● **Problem details**
Copy out the book listing and author profiles below word for word, from the first line to the last.

● **Extracted text**
______

Shane Claiborne, Jonathan Wilson-Hartgrove, and Enuma Okoro. Common Prayer: A Liturgy for Ordinary Radicals. Zondervan: 2010. ISBN: 9780310326199.
Meet the Authors/Compilers
Shane Claiborne is a founder of The Simple Way, a New Monastic community in inner city Philadelphia that has helped to birth and connect radical faith communities around the world. He is the author of The Irresistible Revolution: Living as an Ordinary Radical. Claiborne is the co-author of Jesus for President: Politics for Ordinary Radicals (with Chris Haw), Becoming the Answer to Our Prayers: Prayer for Ordinary Radicals (with Jonathan Wilson-Hartgrove) and Follow Me to Freedom: Leading as an Ordinary Radical (with John Perkins).
Jonathan Wilson-Hartgrove resides in Durham, North Carolina where he serves as an associate minister at the historically black St. John’s Missionary Baptist Church and the director of the School for Conversion, which works to foster community and form people in the way of Jesus. He is the author of New Monasticism: What it has to Say to Today’s Church, Free to be Bound: Church Beyond the Color Line, and God’s Economy: Redefining the Health and Wealth Gospel. Wilson-Hartgrove is editor of the New Monastic Library Series (Cascade Books) and associate editor of the Resources for Reconciliation Series (InterVarsity Press) and has co-authored or contributed to numerous books.
Enuma Okoro was born in the United States and raised in Nigeria, Ivory Coast, and England. She is the author of Reluctant Pilgrim: A Moody, Somewhat Self-Indulgent Introvert’s Search for Spiritual Community and writes regularly for Augsburg Fortress, United Methodist Publishing House, and Weavings. Okoro works as a full time writer, speaker, and workshop/ retreat leader.

______

● **Data shown**

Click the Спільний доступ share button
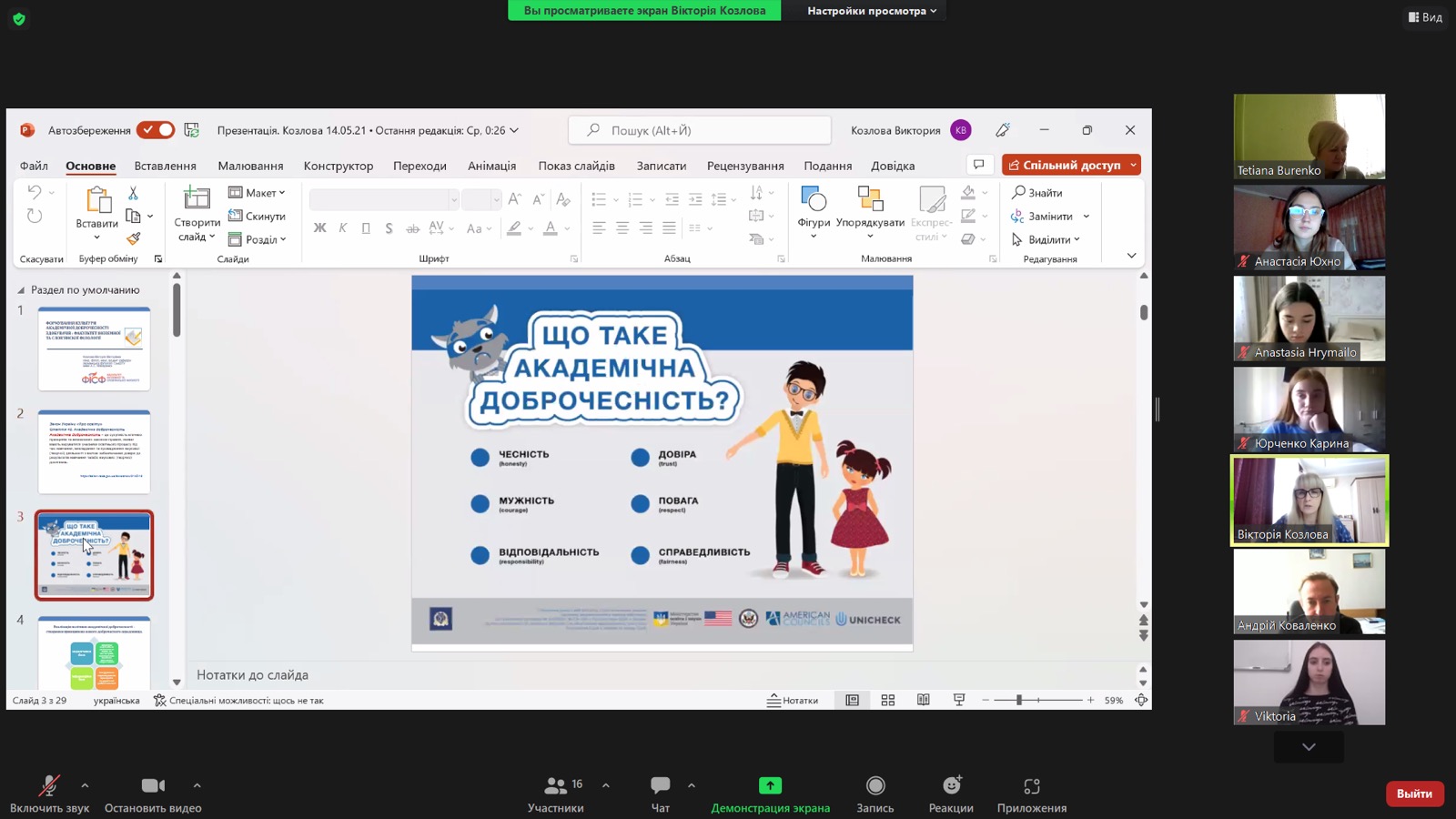The image size is (1456, 819). tap(1064, 165)
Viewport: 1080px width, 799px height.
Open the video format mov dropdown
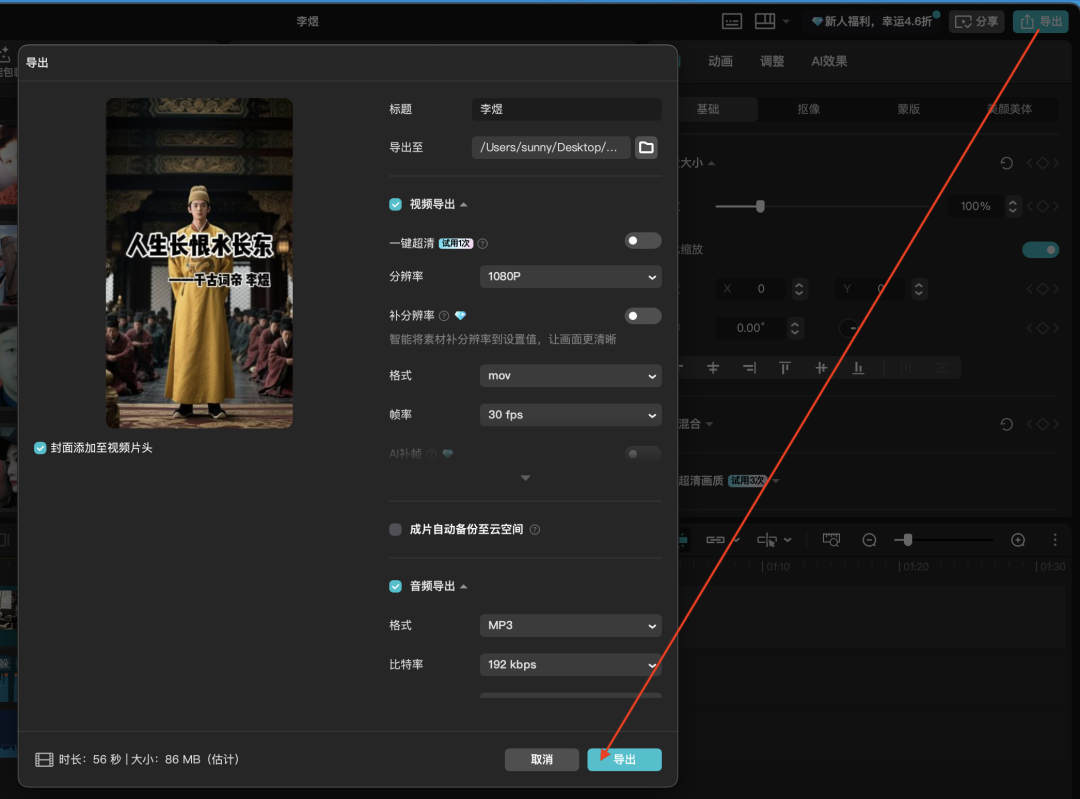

______

● **Solved problem**
Shane Claiborne, Jonathan Wilson-Hartgrove, and Enuma Okoro. Common Prayer: A Liturgy for Ordinary Radicals. Zondervan: 2010. ISBN: 9780310326199.
Meet the Authors/Compilers
Shane Claiborne is a founder of The Simple Way, a New Monastic community in inner city Philadelphia that has helped to birth and connect radical faith communities around the world. He is the author of The Irresistible Revolution: Living as an Ordinary Radical. Claiborne is the co-author of Jesus for President: Politics for Ordinary Radicals (with Chris Haw), Becoming the Answer to Our Prayers: Prayer for Ordinary Radicals (with Jonathan Wilson-Hartgrove) and Follow Me to Freedom: Leading as an Ordinary Radical (with John Perkins).
Jonathan Wilson-Hartgrove resides in Durham, North Carolina where he serves as an associate minister at the historically black St. John’s Missionary Baptist Church and the director of the School for Conversion, which works to foster community and form people in the way of Jesus. He is the author of New Monasticism: What it has to Say to Today’s Church, Free to be Bound: Church Beyond the Color Line, and God’s Economy: Redefining the Health and Wealth Gospel. Wilson-Hartgrove is editor of the New Monastic Library Series (Cascade Books) and associate editor of the Resources for Reconciliation Series (InterVarsity Press) and has co-authored or contributed to numerous books.
Enuma Okoro was born in the United States and raised in Nigeria, Ivory Coast, and England. She is the author of Reluctant Pilgrim: A Moody, Somewhat Self-Indulgent Introvert’s Search for Spiritual Community and writes regularly for Augsburg Fortress, United Methodist Publishing House, and Weavings. Okoro works as a full time writer, speaker, and workshop/ retreat leader.